Des candidats kurdes au droit d’asile en France ont été renvoyés ces dernières semaines en Turquie tandis que des procédures judiciaires se multiplient contre des médias et des financeurs soupçonnés d’appartenance au PKK, un parti dans le viseur d’Ankara.
Courrier International, le 26 avril 2024
L’arrestation en France, mardi 23 avril, de huit personnes accusées de “financement du terrorisme” au profit du PKK (Parti des travailleurs du Kurdistan, également installé en Irak et en Syrie, considéré comme terroriste par la Turquie, les États-Unis et l’Union européenne), rencontre un large écho dans la presse turque.
Ces arrestations en région parisienne et dans les Bouches-du-Rhône se sont doublées, à la demande de la justice française, de perquisitions menées en Flandre-Orientale par la police belge dans les studios des chaînes de télévision kurdes en exil Sterk TV et Medya Haber TV, connues pour leur proximité avec le PKK, rapporte le quotidien progouvernemental Aksam, qui applaudit l’opération.
Des tractations diplomatiques avec Ankara ?
Le parti prokurde de Turquie voit quant à lui dans ces interpellations la main du régime turc. Le député kurde Cengiz Çiçek, rapporte le quotidien de gauche turc Evrensel, s’est ainsi interrogé dans ses questions au gouvernement : “Les arrestations en France et en Belgique ont-elles eu lieu à la demande de l’État turc ?”

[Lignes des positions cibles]
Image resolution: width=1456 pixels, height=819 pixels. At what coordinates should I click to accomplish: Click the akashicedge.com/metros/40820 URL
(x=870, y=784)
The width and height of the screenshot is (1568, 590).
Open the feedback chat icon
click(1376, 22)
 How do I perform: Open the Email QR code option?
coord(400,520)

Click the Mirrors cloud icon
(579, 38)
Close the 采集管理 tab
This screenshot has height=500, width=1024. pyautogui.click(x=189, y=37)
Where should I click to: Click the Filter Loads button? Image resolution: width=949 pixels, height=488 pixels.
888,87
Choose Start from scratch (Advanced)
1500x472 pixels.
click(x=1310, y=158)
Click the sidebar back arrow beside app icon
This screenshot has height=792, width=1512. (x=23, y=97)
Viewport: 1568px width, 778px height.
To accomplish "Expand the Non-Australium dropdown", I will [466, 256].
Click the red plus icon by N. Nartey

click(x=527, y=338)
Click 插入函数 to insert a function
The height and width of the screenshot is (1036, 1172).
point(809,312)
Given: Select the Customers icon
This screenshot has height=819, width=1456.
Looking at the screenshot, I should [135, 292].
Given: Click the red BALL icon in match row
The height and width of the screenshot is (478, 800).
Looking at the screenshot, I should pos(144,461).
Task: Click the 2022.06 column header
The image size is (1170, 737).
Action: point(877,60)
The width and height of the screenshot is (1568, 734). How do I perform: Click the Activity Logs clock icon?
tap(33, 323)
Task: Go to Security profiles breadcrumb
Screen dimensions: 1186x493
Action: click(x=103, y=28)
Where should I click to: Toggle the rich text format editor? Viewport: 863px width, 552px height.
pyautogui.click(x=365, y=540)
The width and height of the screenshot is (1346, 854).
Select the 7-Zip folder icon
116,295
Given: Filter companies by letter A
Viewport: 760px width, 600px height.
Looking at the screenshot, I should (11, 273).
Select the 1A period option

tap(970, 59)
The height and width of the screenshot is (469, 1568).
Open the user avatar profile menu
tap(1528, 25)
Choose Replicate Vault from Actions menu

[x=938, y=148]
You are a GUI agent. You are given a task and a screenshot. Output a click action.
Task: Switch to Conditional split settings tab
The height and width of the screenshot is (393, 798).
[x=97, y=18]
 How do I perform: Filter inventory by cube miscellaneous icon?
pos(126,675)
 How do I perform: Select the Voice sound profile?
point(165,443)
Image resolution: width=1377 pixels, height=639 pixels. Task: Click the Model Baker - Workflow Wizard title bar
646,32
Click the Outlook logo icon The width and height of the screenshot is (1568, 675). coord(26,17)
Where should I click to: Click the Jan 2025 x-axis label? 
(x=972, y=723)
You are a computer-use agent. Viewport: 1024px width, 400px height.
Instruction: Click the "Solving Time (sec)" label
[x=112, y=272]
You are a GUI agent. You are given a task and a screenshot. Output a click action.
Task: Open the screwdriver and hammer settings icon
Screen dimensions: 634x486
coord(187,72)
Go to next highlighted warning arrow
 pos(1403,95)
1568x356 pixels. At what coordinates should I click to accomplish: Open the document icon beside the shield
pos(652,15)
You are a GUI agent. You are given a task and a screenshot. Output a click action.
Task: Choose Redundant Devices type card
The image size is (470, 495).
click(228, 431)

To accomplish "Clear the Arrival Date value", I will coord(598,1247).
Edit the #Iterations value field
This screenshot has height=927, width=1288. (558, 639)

▸ **Consignes**
1 > Résume l'article en deux phrases.
2 > Recopie mot pour mot le passage de l'article allant de « Des candidats kurdes » à « la presse turque. ».

▸ **Corrigés**
1 > En France, huit personnes ont été arrêtées le 23 avril pour « financement du terrorisme » au profit du PKK, et la police belge a perquisitionné, à la demande de la justice française, les studios des chaînes kurdes Sterk TV et Medya Haber TV. Le parti prokurde de Turquie voit dans ces interpellations la main du régime turc.

2 >
Des candidats kurdes au droit d’asile en France ont été renvoyés ces dernières semaines en Turquie tandis que des procédures judiciaires se multiplient contre des médias et des financeurs soupçonnés d’appartenance au PKK, un parti dans le viseur d’Ankara.
Courrier International, le 26 avril 2024
L’arrestation en France, mardi 23 avril, de huit personnes accusées de “financement du terrorisme” au profit du PKK (Parti des travailleurs du Kurdistan, également installé en Irak et en Syrie, considéré comme terroriste par la Turquie, les États-Unis et l’Union européenne), rencontre un large écho dans la presse turque.